The lines from the one containing "You are a computer-use" through the last line below, both ends included, must be reproduced exactly, with no pictures.

TASK MATERIAL: Begin

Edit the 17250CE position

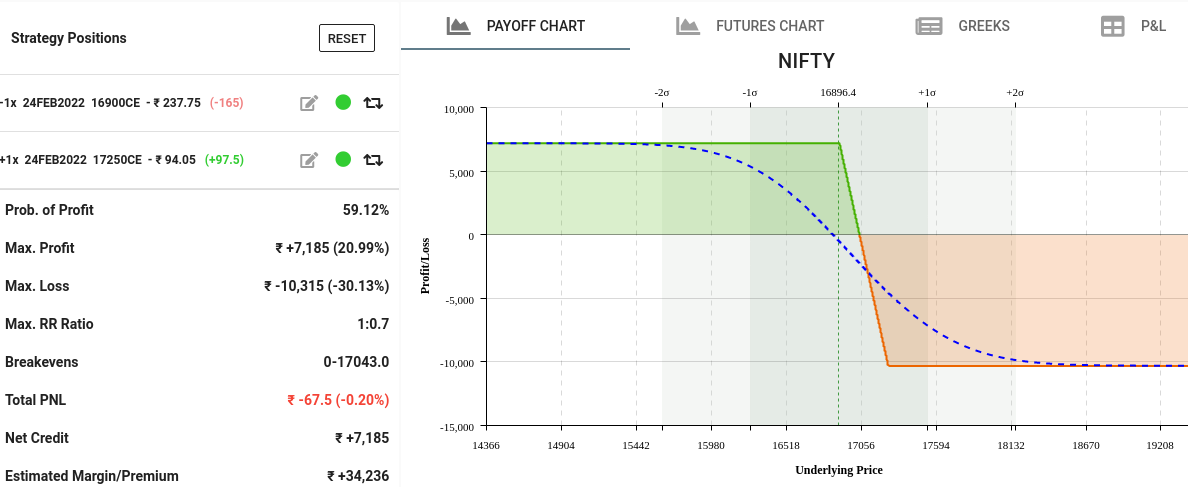click(309, 159)
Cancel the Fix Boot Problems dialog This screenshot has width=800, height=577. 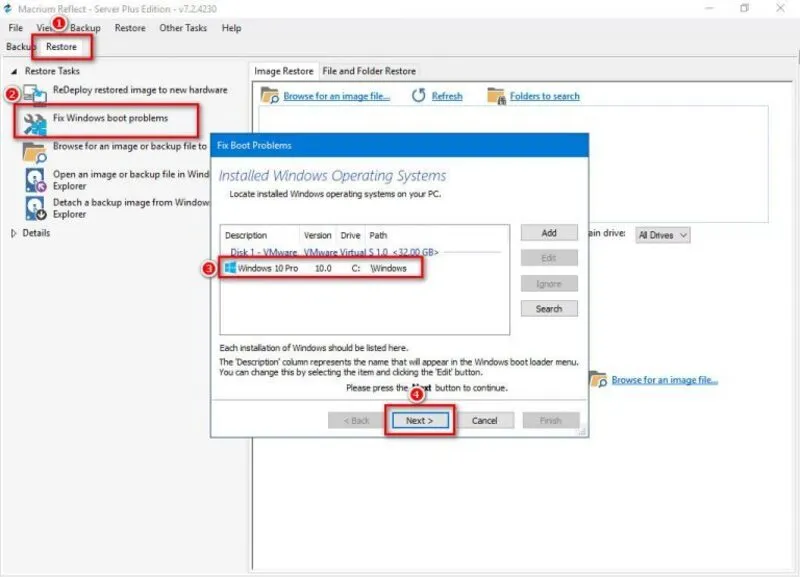pyautogui.click(x=484, y=420)
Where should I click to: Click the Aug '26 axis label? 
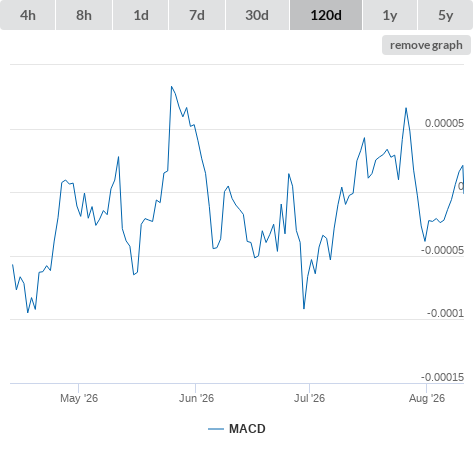(x=427, y=398)
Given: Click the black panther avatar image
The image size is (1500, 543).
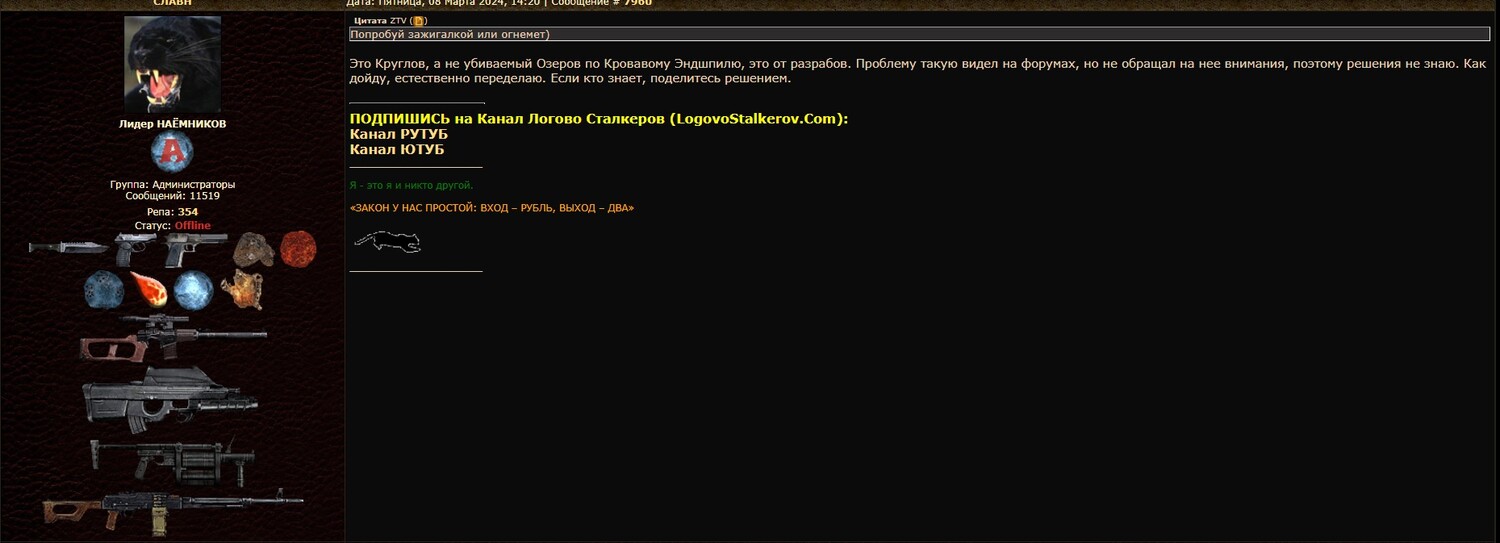Looking at the screenshot, I should tap(172, 65).
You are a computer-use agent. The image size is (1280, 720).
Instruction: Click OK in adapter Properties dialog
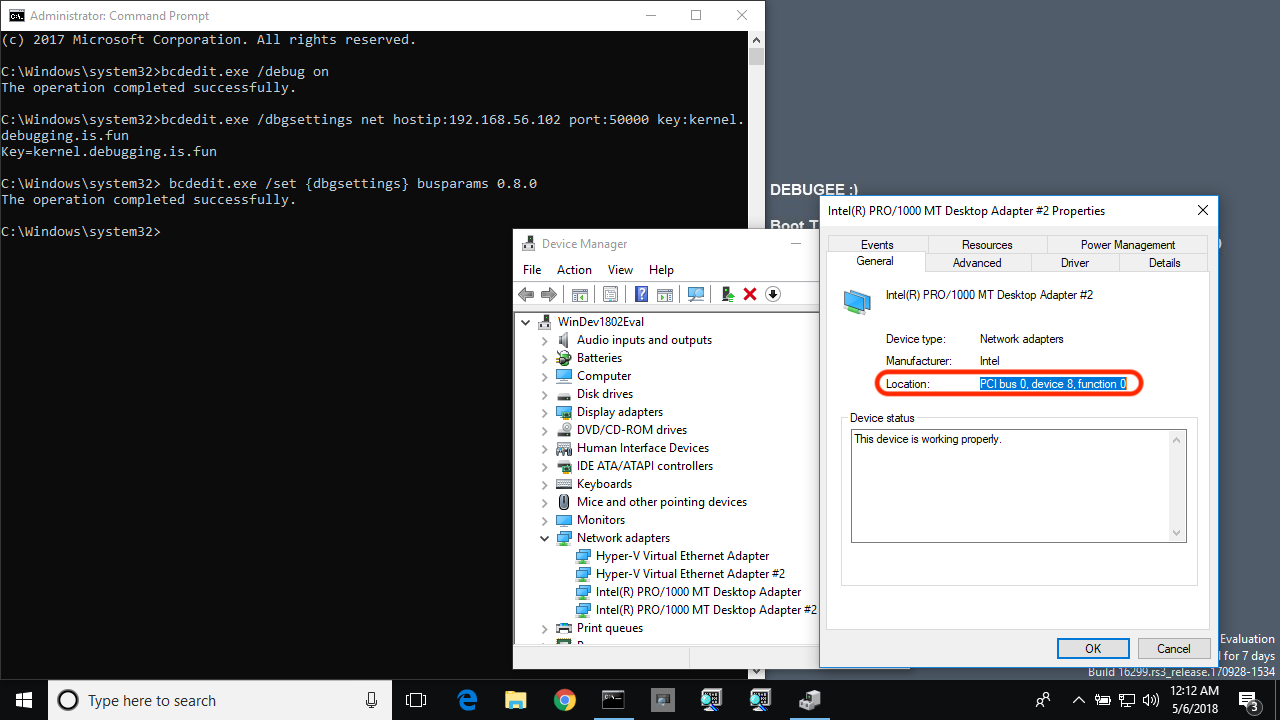point(1093,649)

TASK MATERIAL: End

#### SOLUTION FOR THIS TASK:
You are a computer-use agent. The image size is (1280, 720).
Instruction: Click OK in adapter Properties dialog
point(1093,649)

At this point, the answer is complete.